20 dicentque ad eos: Filius noster iste protervus et contumax est, monita nostra audire contemnit, comessationibus vacat, et luxuriæ atque conviviis:
En zij zullen zeggen tot de oudsten zijner stad: Deze onze zoon is afwijkende en wederspannig, hij is onze stem niet gehoorzaam; hij is een brasser en zuiper.
21 lapidibus eum obruet populus civitatis: et morietur, ut auferatis malum de medio vestri, et universus Israel audiens pertimescat.
Dan zullen alle lieden zijner stad hem met stenen overwerpen, dat hij sterve; en gij zult het boze uit het midden van u wegdoen; dat het gans Israel hore, en vreze.

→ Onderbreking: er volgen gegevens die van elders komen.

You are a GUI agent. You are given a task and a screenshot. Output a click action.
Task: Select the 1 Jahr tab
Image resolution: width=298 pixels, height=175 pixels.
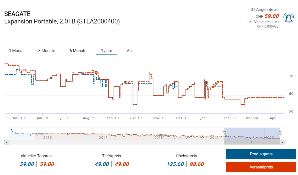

22 Quando peccaverit homo quod morte plectendum est, et adiudicatus morti appensus fuerit in patibulo:
Voorts, wanneer in iemand een zonde zal zijn, die het oordeel des doods waardig is, dat hij gedood zal worden, en gij hem aan het hout zult opgehangen hebben;
23 non permanebit cadaver eius in ligno, sed in eadem die sepelietur: quia maledictus a Deo est qui pendet in ligno: et nequaquam contaminabis Terram tuam, quam Dominus Deus tuus dederit tibi in possessionem.
Zo zal zijn dood lichaam aan het hout niet overnachten; maar gij zult het zekerlijk ten zelven dage begraven; want een opgehangene is Gode een vloek. Alzo zult gij uw land niet verontreinigen, dat u de HEERE, uw God, ten erve geeft.